§ **Stated task**
Render the listing as a JSON list of strings, one per line with blank lines omitted, beginning at its first line and stopping after the line that contains "Action: (x=167, y=207)". Leave the pictures out.

§ **Provided data**
________________________________________
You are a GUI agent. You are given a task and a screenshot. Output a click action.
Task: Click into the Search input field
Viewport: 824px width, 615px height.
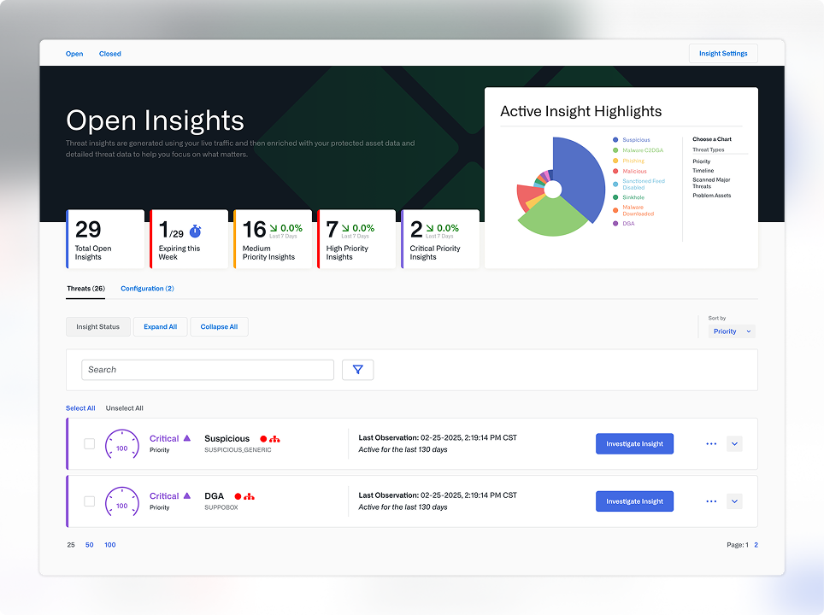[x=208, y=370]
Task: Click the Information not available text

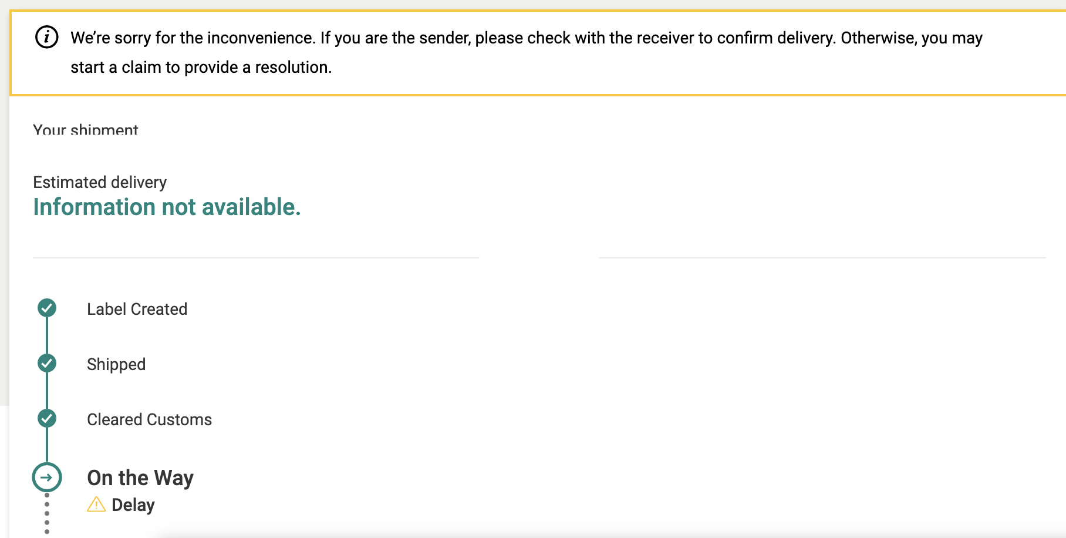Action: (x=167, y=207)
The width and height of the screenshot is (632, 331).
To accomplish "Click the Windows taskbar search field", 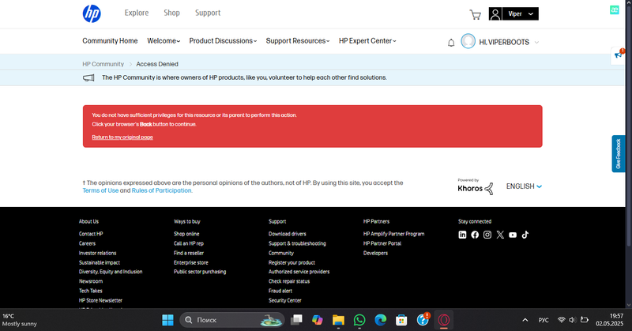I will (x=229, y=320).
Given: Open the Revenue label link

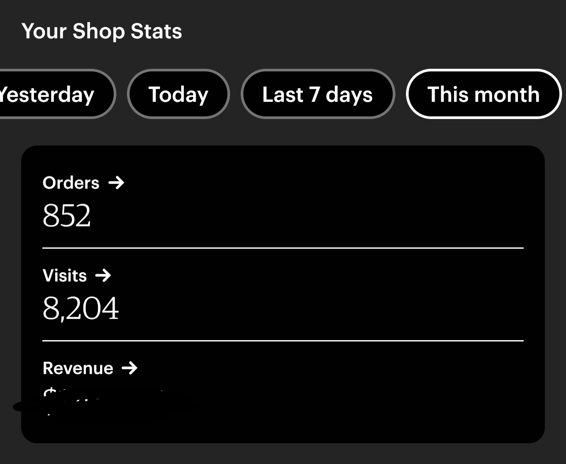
________________________________________
§ **Completed exercise**
[
  "You are a GUI agent. You are given a task and a screenshot. Output a click action.",
  "Task: Click into the Search input field",
  "Viewport: 824px width, 615px height.",
  "[x=208, y=370]",
  "Task: Click the Information not available text",
  "Action: (x=167, y=207)"
]